Matthew Gerber and Joyce Y. Chai. Beyond NomBank: A Study of Implicit Arguments for Nominal Predicates. ACL 2010.

Online Version

http://aclweb.org/anthology/P/P10/P10-1160.pdf

Summary

This Paper addresses the problem of Semantic Role Labeling. That is, verbs take arguments, like "The lion ate the monkey" - ate has "the lion" as its "agent" argument and "the monkey" as its "patient" argument. (Verbal) Semantic role labeling is the process of determining what parts of a sentence correspond to the arguments of verbs. You can do this for nouns that are derived from verbs, as well, such as "shipping costs" - "shipping" has an entity that ships and an entity that was shipped, even though it's not even the head noun of the noun phrase its in. If you really want to understand text, you need to be able to determine these arguments for any kind of predicate that you encounter.

There are resources of labeled data for these tasks (PropBank for verbal predicates and NomBank for nominal predicates). However, as this paper points out, they are sometimes limited in the kind of information they give you. In the example containing "shipping costs," NomBank just labels "shipping" as a predicate, without giving its arguments. Part of the reason for that is that the arguments are distant in the text, occurring in previous sentences sometimes very far away. That's what these authors call "implicit arguments" - essentially, "arguments not labeled in NomBank, most often because they are not in the same sentence."

So, the authors labeled all of the arguments for a small set of very frequent nominal predicates in the Penn Treebank (the same dataset that NomBank is built on), then learned classifiers for those arguments. Though semantic role labels are a structured output for each predicate, they perform independent classifications for each argument of the predicate, ignoring dependencies between them. Their results were decent, and considering that this is a very hard problem that no one has really tried to solve before, decent results are actually really good.

A few details

In addition to attempting to solve a task that has not received much attention, this paper was interesting because they had a good analysis of their features and a long and interesting discussion section.

Their features relied on coreference resolution, so that when deciding what should fill each implicit argument slot for a predicate they had a coreference chain to get features from, instead of individual mentions alone. Their features included looking at VerbNet and WordNet, PMI and some other statistics from the document collection, and a few shallow syntax features. One interesting feature that was a mix of semantics and syntax was looking at the head of the predicate's right sibling. For instance, "price" was one of the predicates they annotated. This feature distinguishes between "price index," which rarely takes an arg0 (seller), and "price drop," which does often have a seller expressed. Essentially this feature allows the model to learn sense differences between these predicates that are expressed in the heads of noun complements.

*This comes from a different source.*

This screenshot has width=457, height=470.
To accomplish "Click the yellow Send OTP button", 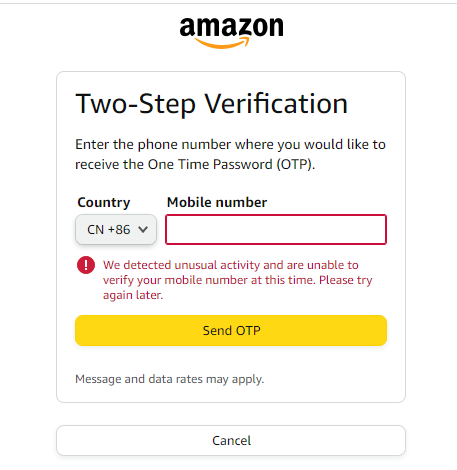I will (x=231, y=330).
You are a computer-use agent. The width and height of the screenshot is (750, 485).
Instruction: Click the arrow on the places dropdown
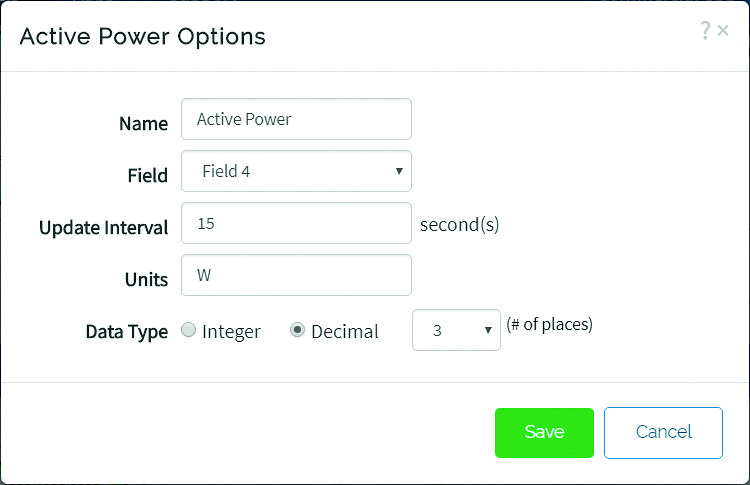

Another interesting analysis they performed was investigating how many sentences previous to the predicate the implicit arguments were found. About 55% of the arguments were in the same sentence as the predicate, and it rises to 90% in the three sentences prior to the predicate, but it doesn't reach 100% until 46 sentences prior. To simplify their model and feature calculations, they used only the current and previous two sentences when training and testing their model. They provide a comparison with an oracle selecting from the allowed sentences to show the recall levels that are possible with their simplifying assumption (it averages to 83%).